Diabetes & Low T: Treat Testosterone Deficiency?

Article

Low testosterone is a common condition among men with diabetes-diabetic men are approximately twice as likely as others to develop low testosterone and hypogonadism. Because its symptoms mimic other conditions, patients often fail to report concerns and clinicians may fail to diagnose "Low T."

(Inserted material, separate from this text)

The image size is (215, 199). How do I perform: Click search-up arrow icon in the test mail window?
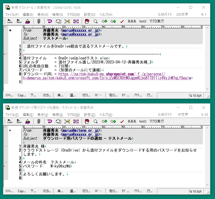tap(113, 21)
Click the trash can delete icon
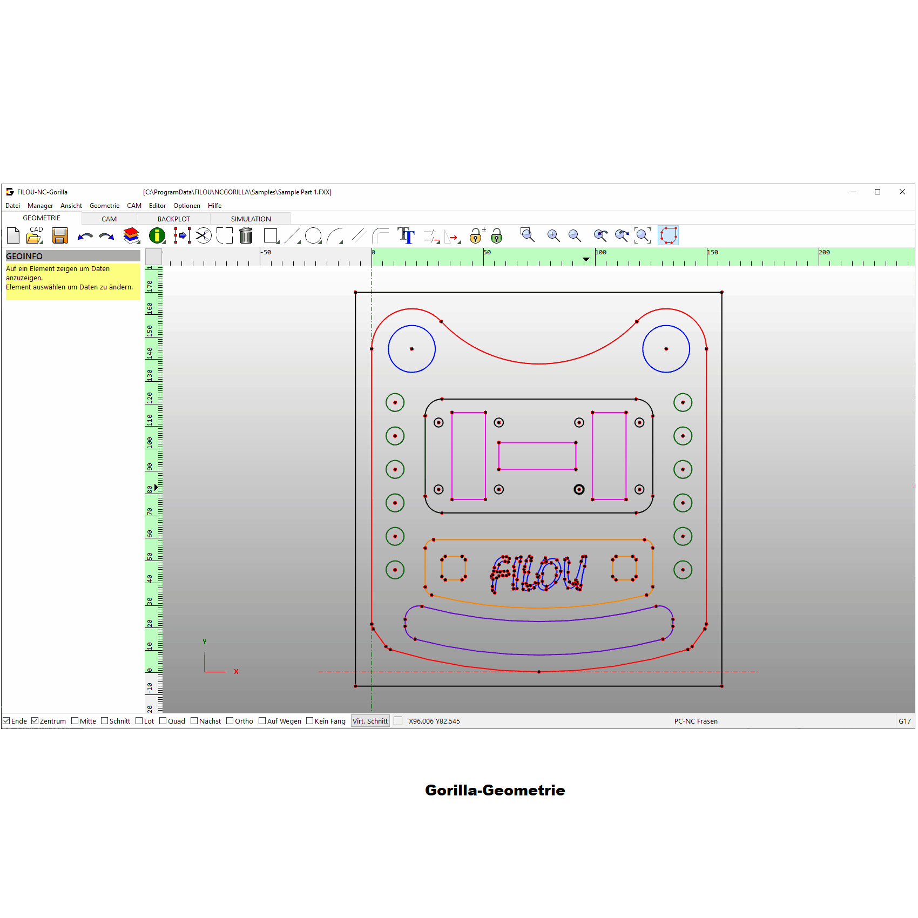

Low testosterone is a common condition among men with diabetes—diabetic men are approximately twice as likely as others to develop low testosterone and hypogonadism. Because its symptoms mimic other conditions, patients often fail to report concerns and clinicians may fail to diagnose “Low T.” In recent years, Low T has received increasing attention and pharmacies across the nation are filling a rising number of testosterone prescriptions. Experts now describe diabetes as a fast-growing epidemic that creates a large healthcare burden; the burden associated with its complication is greater than those associated with the primary condition. Some researchers postulate that administering testosterone to men might reverse insulin resistance; whether low testosterone is a cause or effect of diabetes is an outstanding question.

Researchers at the Institute of Post Graduate Medical Education and Research and Seth Sukhlal Karnani Memorial Hospital, Calcutta, India, have summarized current knowledge and research in a review article published in the October 2014 issue of Diabetes, Metabolic Syndrome and Obesity: Targets and Therapy.

These authors start with a review of low testosterone in diabetes, with most studies confirming a higher prevalence of both low testosterone and also lower levels of sex hormone binding globulin (SHBG) in diabetic men. They report that possible mechanisms include visceral obesity, with testosterone levels falling as obesity increases. Here, they describe an inflammatory process that may cause or contribute to systemic changes. Leptin and metabolic syndrome-related androgen receptor polymorphism may also alter testosterone.

Low total testosterone in men has been associated with increased cardiometabolic risk, dyslipidemia and atherosclerosis, and increased mortality rates. The authors summarize several studies, and discuss their conflicting findings. They also note that most studies have been short-term, and without long-term studies, all findings are preliminary.

A key section of the paper reviews testosterone therapy’s adverse effects in patients with type 2 diabetes mellitus because it shows that testosterone therapy has unique concerns when used in diabetics. Several studies have reported increased risk of myocardial infarction after initiation of testosterone therapy. Testosterone-treated men appear to be at higher risk of prostate pathology than placebo-treated men, and often have higher hematocrits. Conversely, testosterone-treated men may respond with longer time-t-o- exercise-induced ischemia, and reduced body mass index and triglycerides. The authors’ opinion based on this review is that testosterone replacement is safe and possibly beneficial in men who are free of atherosclerotic vascular disease.